__Description of the task__. It is required that all of the data be written out exactly.

(Collection entries)
==========
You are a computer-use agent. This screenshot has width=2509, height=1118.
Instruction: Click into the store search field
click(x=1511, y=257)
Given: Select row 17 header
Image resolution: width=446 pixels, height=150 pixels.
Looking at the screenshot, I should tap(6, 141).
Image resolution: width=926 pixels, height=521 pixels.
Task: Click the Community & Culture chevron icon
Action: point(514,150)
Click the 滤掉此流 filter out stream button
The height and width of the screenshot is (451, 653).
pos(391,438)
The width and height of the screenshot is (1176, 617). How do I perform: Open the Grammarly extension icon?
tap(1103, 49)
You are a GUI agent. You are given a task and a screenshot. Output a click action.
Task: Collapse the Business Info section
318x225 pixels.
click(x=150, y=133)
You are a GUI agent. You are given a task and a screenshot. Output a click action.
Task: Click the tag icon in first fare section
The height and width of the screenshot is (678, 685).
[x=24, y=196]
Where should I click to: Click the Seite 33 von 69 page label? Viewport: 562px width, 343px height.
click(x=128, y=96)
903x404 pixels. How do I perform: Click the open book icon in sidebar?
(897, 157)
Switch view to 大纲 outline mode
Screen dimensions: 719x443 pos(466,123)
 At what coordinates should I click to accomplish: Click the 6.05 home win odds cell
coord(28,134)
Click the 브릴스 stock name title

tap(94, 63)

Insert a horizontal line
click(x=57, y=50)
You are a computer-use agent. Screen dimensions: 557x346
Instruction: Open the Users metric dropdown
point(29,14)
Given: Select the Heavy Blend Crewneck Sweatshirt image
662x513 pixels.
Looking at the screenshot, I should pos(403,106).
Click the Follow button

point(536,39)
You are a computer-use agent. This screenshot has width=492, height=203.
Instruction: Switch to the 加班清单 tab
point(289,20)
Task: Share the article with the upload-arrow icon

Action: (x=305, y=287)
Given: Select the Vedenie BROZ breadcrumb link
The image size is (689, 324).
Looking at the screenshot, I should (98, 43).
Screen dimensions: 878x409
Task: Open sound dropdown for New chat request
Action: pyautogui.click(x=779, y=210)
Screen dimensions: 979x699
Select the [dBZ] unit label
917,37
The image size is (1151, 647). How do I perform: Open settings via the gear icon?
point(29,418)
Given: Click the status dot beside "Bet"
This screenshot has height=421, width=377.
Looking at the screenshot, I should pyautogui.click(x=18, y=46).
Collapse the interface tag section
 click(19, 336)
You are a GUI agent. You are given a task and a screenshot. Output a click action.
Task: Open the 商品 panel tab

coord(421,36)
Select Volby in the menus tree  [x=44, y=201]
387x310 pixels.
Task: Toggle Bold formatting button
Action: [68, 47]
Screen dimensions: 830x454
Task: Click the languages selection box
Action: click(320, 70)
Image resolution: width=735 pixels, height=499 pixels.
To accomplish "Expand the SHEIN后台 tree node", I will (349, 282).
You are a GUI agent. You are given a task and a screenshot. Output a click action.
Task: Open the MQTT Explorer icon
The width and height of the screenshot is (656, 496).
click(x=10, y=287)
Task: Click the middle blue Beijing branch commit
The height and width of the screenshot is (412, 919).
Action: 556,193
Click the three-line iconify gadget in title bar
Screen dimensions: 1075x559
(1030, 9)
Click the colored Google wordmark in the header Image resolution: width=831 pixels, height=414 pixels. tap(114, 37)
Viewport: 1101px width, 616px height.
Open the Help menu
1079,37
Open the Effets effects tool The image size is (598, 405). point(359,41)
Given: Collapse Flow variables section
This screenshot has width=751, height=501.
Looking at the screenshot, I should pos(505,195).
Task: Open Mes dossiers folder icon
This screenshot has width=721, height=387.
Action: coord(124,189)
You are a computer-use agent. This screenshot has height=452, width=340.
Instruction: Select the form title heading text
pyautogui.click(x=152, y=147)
==========
__Result of this exercise__.
You are a computer-use agent. This screenshot has width=2509, height=1118.
Instruction: Click into the store search field
click(x=1511, y=257)
Given: Select row 17 header
Image resolution: width=446 pixels, height=150 pixels.
Looking at the screenshot, I should tap(6, 141).
Image resolution: width=926 pixels, height=521 pixels.
Task: Click the Community & Culture chevron icon
Action: point(514,150)
Click the 滤掉此流 filter out stream button
The height and width of the screenshot is (451, 653).
pos(391,438)
The width and height of the screenshot is (1176, 617). How do I perform: Open the Grammarly extension icon?
tap(1103, 49)
You are a GUI agent. You are given a task and a screenshot. Output a click action.
Task: Collapse the Business Info section
318x225 pixels.
click(x=150, y=133)
You are a GUI agent. You are given a task and a screenshot. Output a click action.
Task: Click the tag icon in first fare section
The height and width of the screenshot is (678, 685).
[x=24, y=196]
Where should I click to: Click the Seite 33 von 69 page label? Viewport: 562px width, 343px height.
click(x=128, y=96)
903x404 pixels. How do I perform: Click the open book icon in sidebar?
(897, 157)
Switch view to 大纲 outline mode
Screen dimensions: 719x443 pos(466,123)
 At what coordinates should I click to accomplish: Click the 6.05 home win odds cell
coord(28,134)
Click the 브릴스 stock name title

tap(94, 63)

Insert a horizontal line
click(x=57, y=50)
You are a computer-use agent. Screen dimensions: 557x346
Instruction: Open the Users metric dropdown
point(29,14)
Given: Select the Heavy Blend Crewneck Sweatshirt image
662x513 pixels.
Looking at the screenshot, I should pos(403,106).
Click the Follow button

point(536,39)
You are a computer-use agent. This screenshot has width=492, height=203.
Instruction: Switch to the 加班清单 tab
point(289,20)
Task: Share the article with the upload-arrow icon

Action: (x=305, y=287)
Given: Select the Vedenie BROZ breadcrumb link
The image size is (689, 324).
Looking at the screenshot, I should (98, 43).
Screen dimensions: 878x409
Task: Open sound dropdown for New chat request
Action: pyautogui.click(x=779, y=210)
Screen dimensions: 979x699
Select the [dBZ] unit label
917,37
The image size is (1151, 647). How do I perform: Open settings via the gear icon?
point(29,418)
Given: Click the status dot beside "Bet"
This screenshot has height=421, width=377.
Looking at the screenshot, I should pyautogui.click(x=18, y=46).
Collapse the interface tag section
 click(19, 336)
You are a GUI agent. You are given a task and a screenshot. Output a click action.
Task: Open the 商品 panel tab

coord(421,36)
Select Volby in the menus tree  [x=44, y=201]
387x310 pixels.
Task: Toggle Bold formatting button
Action: [68, 47]
Screen dimensions: 830x454
Task: Click the languages selection box
Action: click(320, 70)
Image resolution: width=735 pixels, height=499 pixels.
To accomplish "Expand the SHEIN后台 tree node", I will (349, 282).
You are a GUI agent. You are given a task and a screenshot. Output a click action.
Task: Open the MQTT Explorer icon
The width and height of the screenshot is (656, 496).
click(x=10, y=287)
Task: Click the middle blue Beijing branch commit
The height and width of the screenshot is (412, 919).
Action: 556,193
Click the three-line iconify gadget in title bar
Screen dimensions: 1075x559
(1030, 9)
Click the colored Google wordmark in the header Image resolution: width=831 pixels, height=414 pixels. tap(114, 37)
Viewport: 1101px width, 616px height.
Open the Help menu
1079,37
Open the Effets effects tool The image size is (598, 405). point(359,41)
Given: Collapse Flow variables section
This screenshot has width=751, height=501.
Looking at the screenshot, I should pos(505,195).
Task: Open Mes dossiers folder icon
This screenshot has width=721, height=387.
Action: coord(124,189)
You are a computer-use agent. This screenshot has height=452, width=340.
Instruction: Select the form title heading text
pyautogui.click(x=152, y=147)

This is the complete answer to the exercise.